Private: #1 Suspect

CHAPTER 4

 

 

 

THE ARRIVAL OF Dr. Sci and Mo-bot improved the odds of figuring out what had happened in my house by 200 percent.

 

Dr. Sci, real name Seymour Kloppenberg, was Private’s chief forensic scientist. He had a long string of degrees behind his name, starting with a PhD in physics from MIT when he was nineteen—and that was only ten years ago.

 

Mo-bot was Maureen Roth, a fifty-something computer geek and jack-of-all-tech. She specialized in computer crime and was also Private’s resident mom.

 

Mo had brought her camera and her wisdom. Sci had his scene kit packed with evidence-collection equipment of the cutting-edge kind.

 

We went to my room and the four of us stood around Colleen’s dead body as night turned the windows black.

 

We had all loved Colleen. Every one of us.

 

“We don’t have much time,” Justine said, breaking the silence, at work now as an investigator on a homicide. “Jack, I have to ask you, did you have anything to do with this? Because if you did, we can make it all disappear.”

 

“I found Colleen like this when I got home,” I said.

 

“Okay. Just the same,” said Justine, “every passing minute makes you more and more the guy who did it. You’ve got to call it in, Jack. So let’s go over everything, fast and carefully. Start from the beginning and don’t leave anything out.”

 

As Mo and Sci snapped on latex gloves, Justine turned on a digital recorder and motioned to me to start talking. I told her that after I got off the plane, Aldo had met me at British Airways arrivals, 5:30 sharp.

 

I told her about showering, then finding Colleen’s body.
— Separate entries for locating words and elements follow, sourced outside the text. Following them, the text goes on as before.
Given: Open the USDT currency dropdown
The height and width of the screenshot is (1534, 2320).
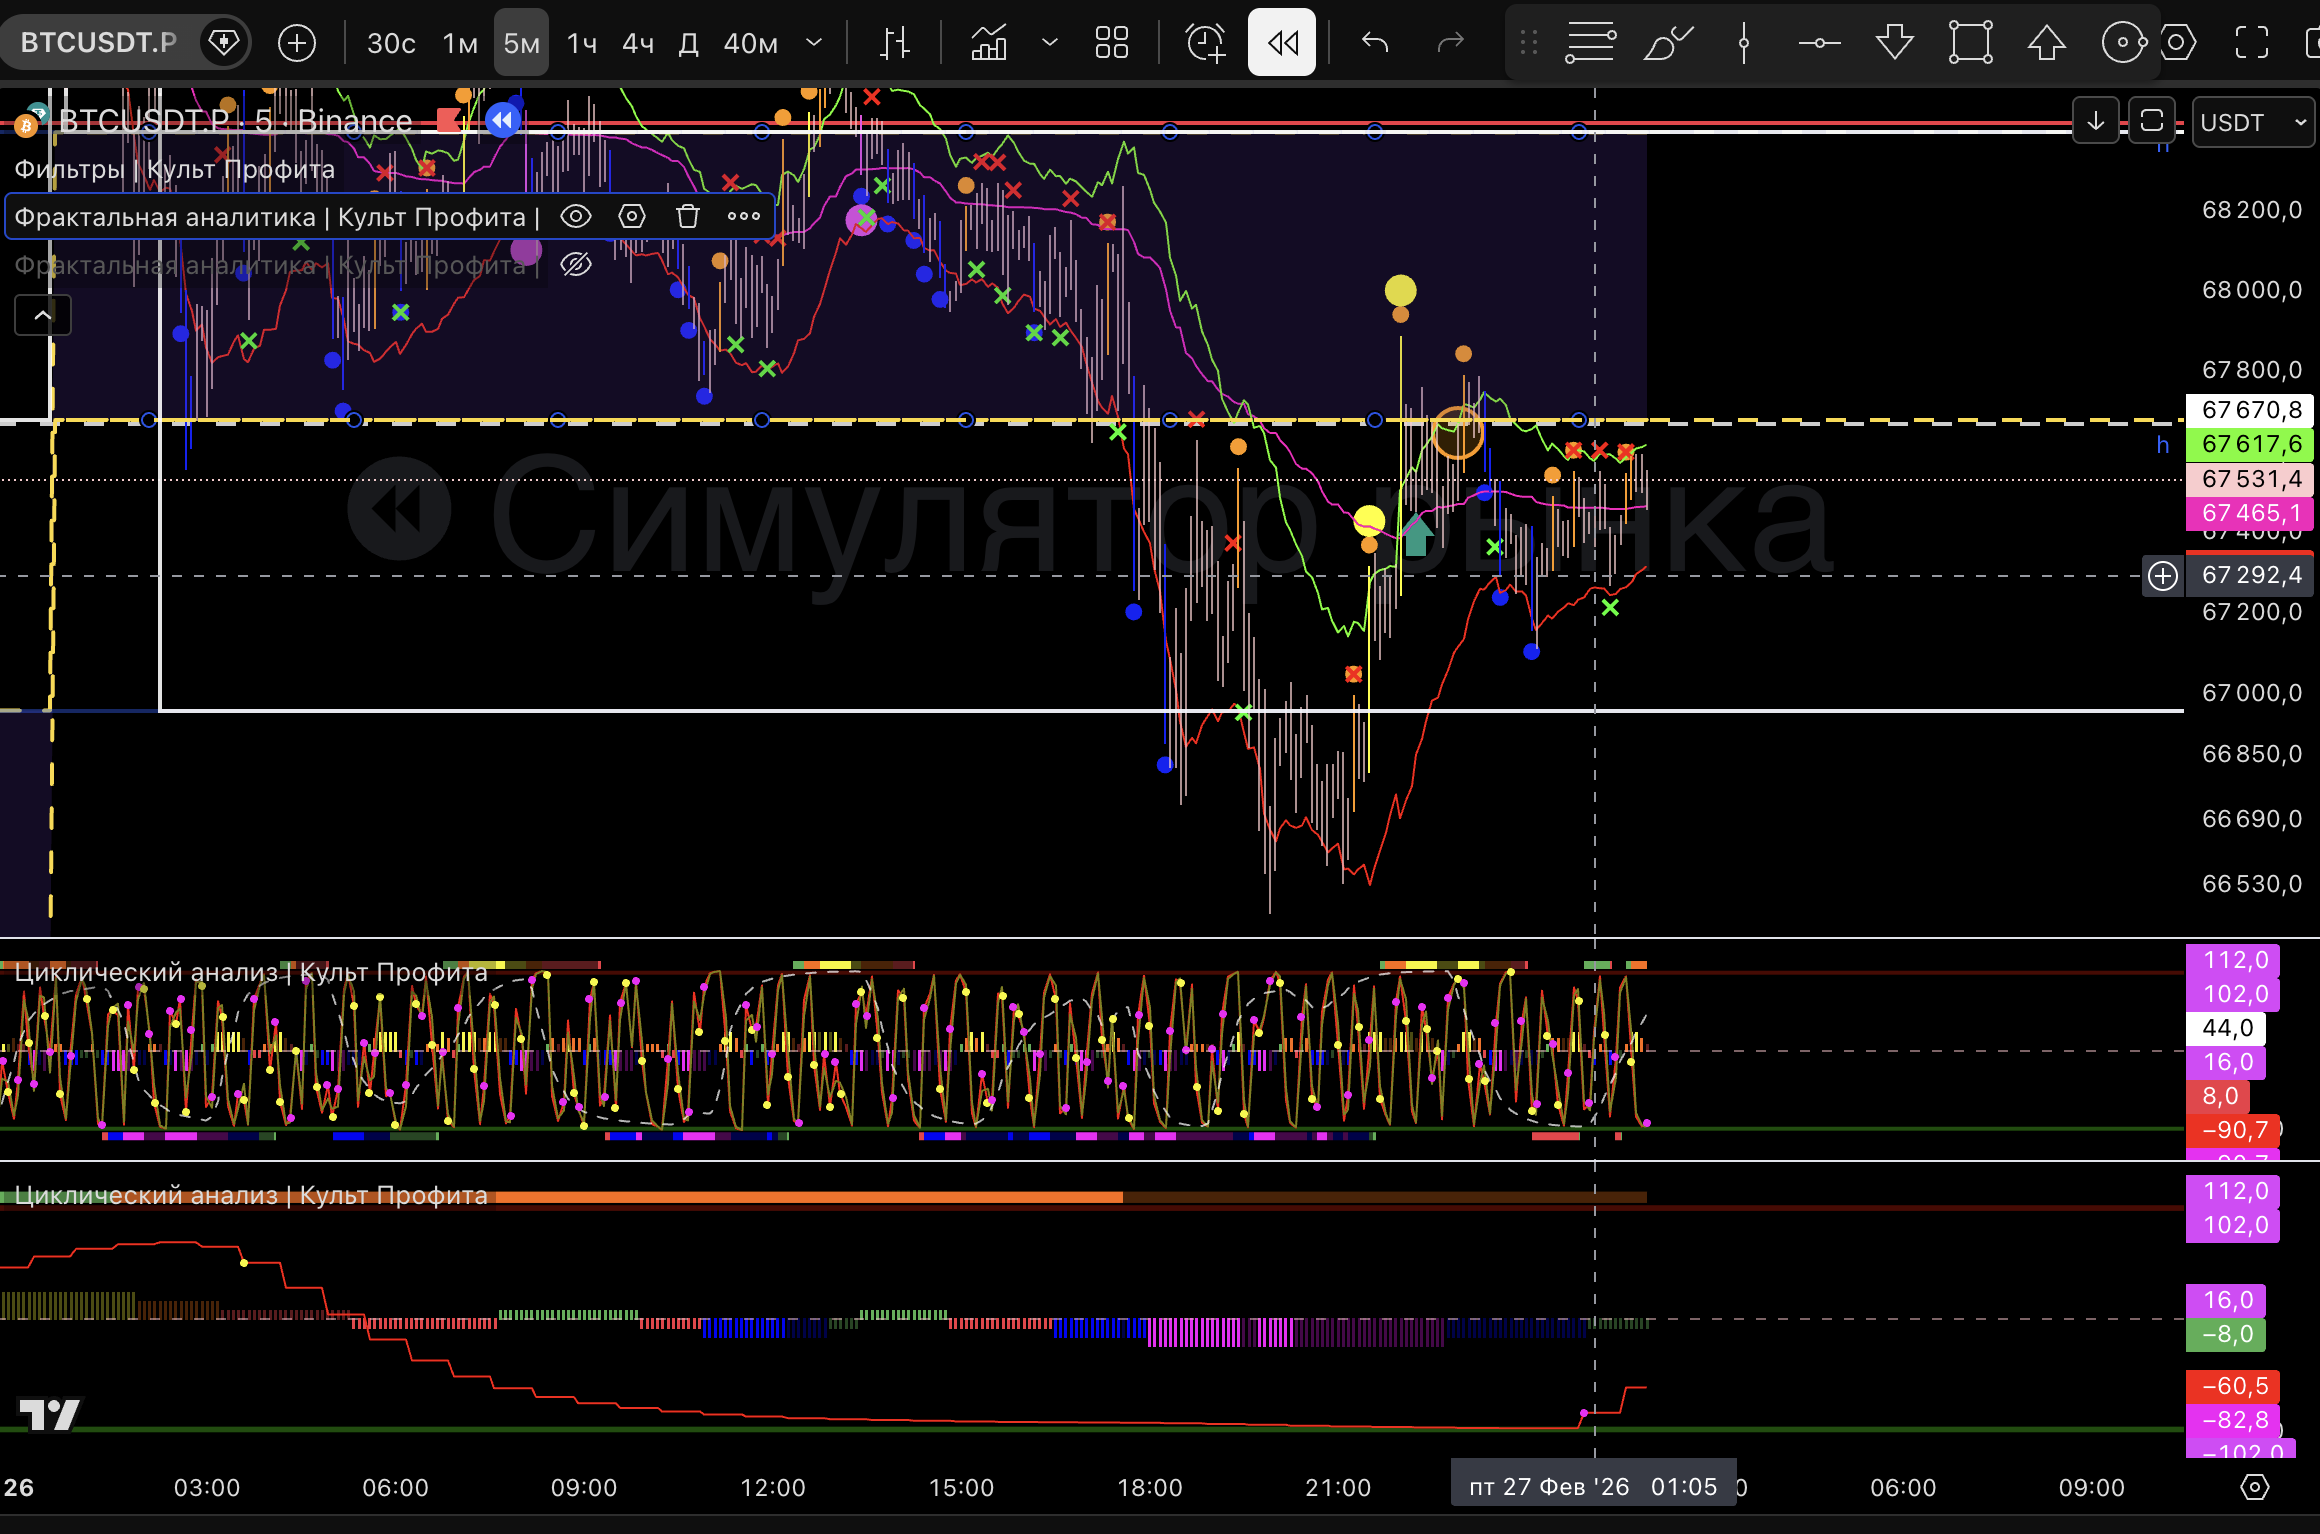Looking at the screenshot, I should [2252, 122].
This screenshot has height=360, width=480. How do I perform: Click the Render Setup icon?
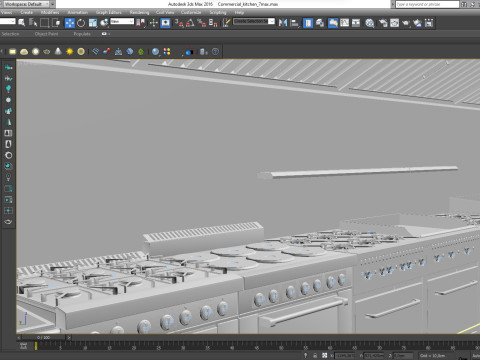pyautogui.click(x=383, y=23)
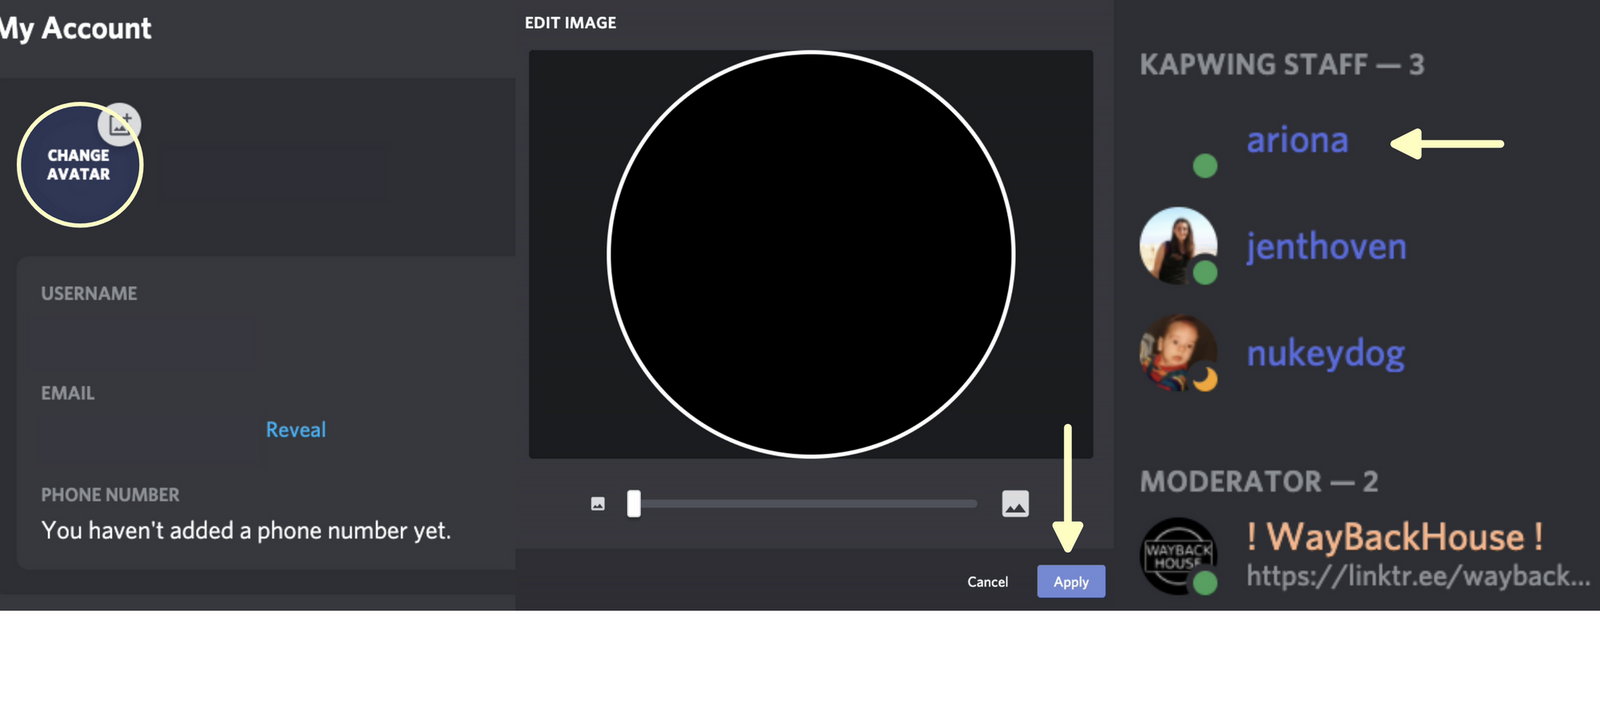The height and width of the screenshot is (705, 1600).
Task: Cancel the image edit
Action: [987, 582]
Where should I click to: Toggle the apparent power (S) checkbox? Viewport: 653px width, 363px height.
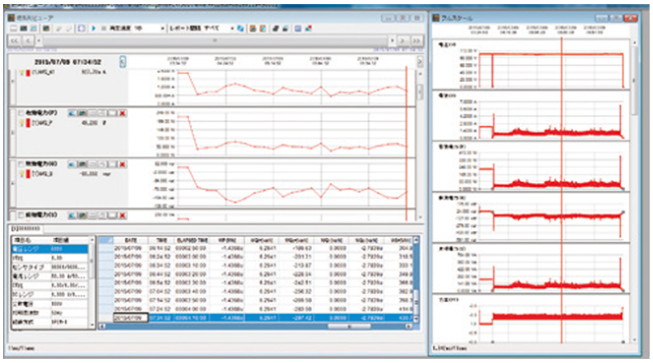[21, 215]
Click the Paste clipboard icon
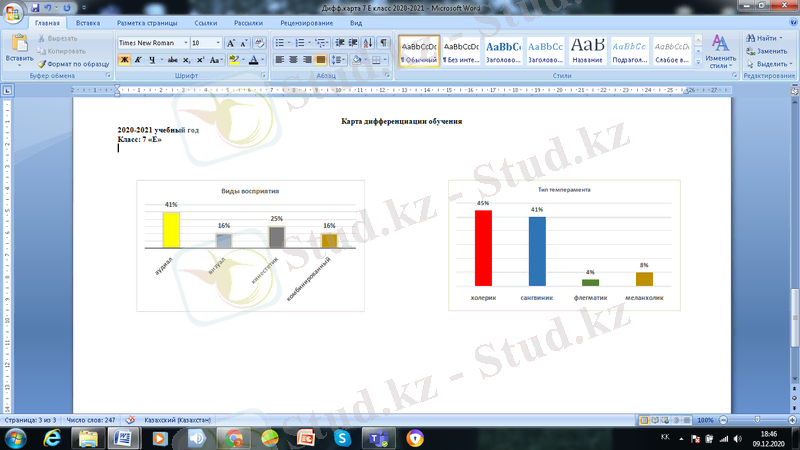Screen dimensions: 800x450 (18, 47)
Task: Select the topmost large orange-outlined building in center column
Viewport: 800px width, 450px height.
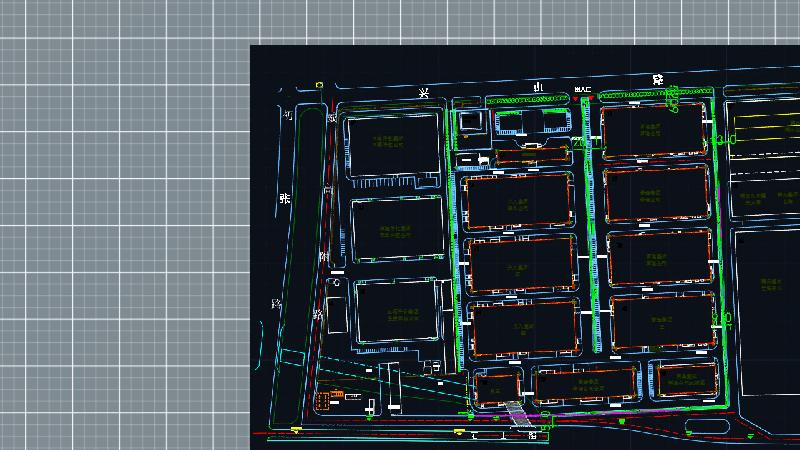Action: coord(518,202)
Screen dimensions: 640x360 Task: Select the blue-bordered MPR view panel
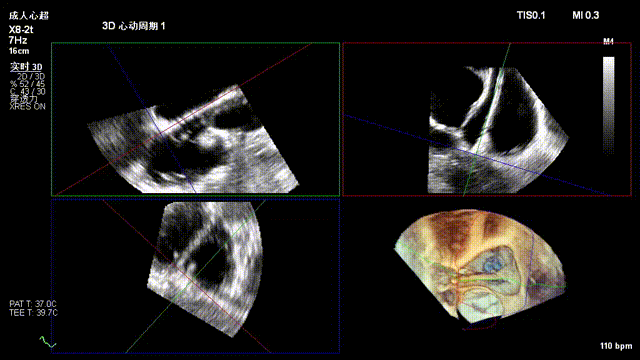pyautogui.click(x=196, y=276)
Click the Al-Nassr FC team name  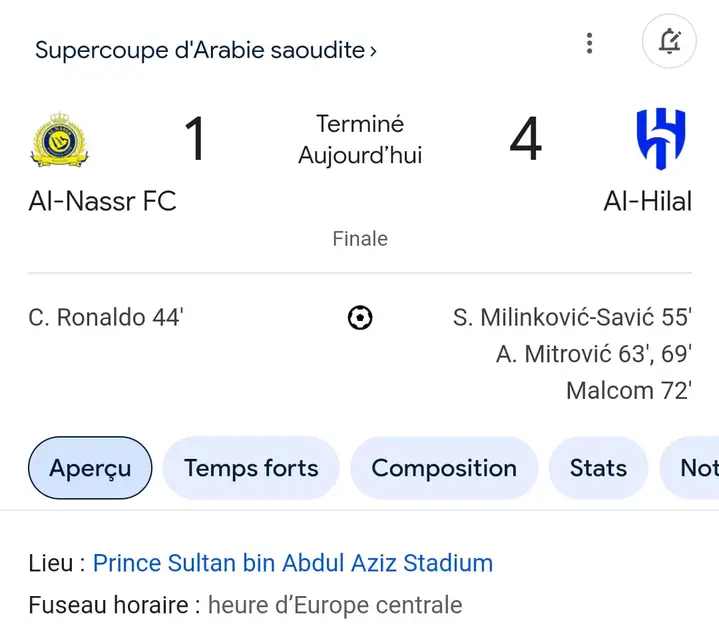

I said that my gun was missing as well as the hard drive from my security system.

 

I said again that I had no idea why Colleen was here or why she’d been killed. “I didn’t do it, Justine.”

 

“I know that, Jack.”

 

We both knew that when the cops got here, I would be suspect number one, and although I had cop friends, I couldn’t rely on any of them to find Colleen’s killer when I was so darned handy.

 

I had been intimately involved with the deceased.

 

There was no forced entry into my house.

 

The victim was on my bed.

 

It was what law enforcement liked to call an open-and-shut case. Open and shut on me.